Insulin resistance (IR), currently called prediabetes (PD), affects more than half of the adult population worldwide. Type 2 diabetes (T2D), which often follows in the absence of treatment, affects more than 475 million people and represents 10-20% of the health budget in industrialized countries. A preventive public health policy is urgently needed in order to stop this constantly progressing epidemic. Indeed, early management of prediabetes does not only strongly reduce its evolution toward T2D but also strongly reduces the appearance of cardiovascular comorbidity as well as that of associated cancers. There is however currently no simple and reliable test available for the diagnosis or screening of prediabetes and it is generally estimated that 20-60% of diabetics are not diagnosed. We therefore developed an ELISA for the quantitative determination of serum Insulin-Regulated AminoPeptidase (IRAP). IRAP is associated with and translocated in a stoechiometric fashion to the plasma membrane together with GLUT4 in response to insulin in skeletal muscle and adipose tissue which are the two major glucose storage sites.

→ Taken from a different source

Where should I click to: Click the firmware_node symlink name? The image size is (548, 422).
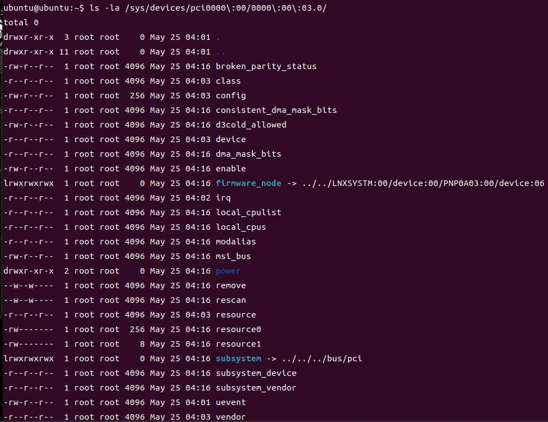(x=248, y=183)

Its extracellular domain (IRAPs) is subsequently cleaved and secreted in the blood stream. In T2D, IRAP translocation in response to insulin is strongly decreased. Our patented sandwich ELISA is highly sensitive (≥10.000-fold "normal" fasting concentrations) and specific, robust and very cost-effective. Dispersion of fasting plasma concentration values in a healthy population is very low (101.4 ± 15.9 μg/ml) as compared to those of insulin (21-181 pmol/l) and C-peptide (0.4-1.7 nmol/l). Results of pilot studies indicate a clear correlation between IRAPs levels and insulin sensitivity. We therefore think that plasma IRAPs may be a direct marker of insulin sensitivity and that the quantitative determination of its plasma levels should allow large-scale screening of populations at risk for PD and T2D, thereby allow the enforcement of a preventive health policy aiming at efficiently reducing this epidemic.

Keywords: GLUT4; IRAP; biomarker; diabetes; diagnosis; prediabetes; screening.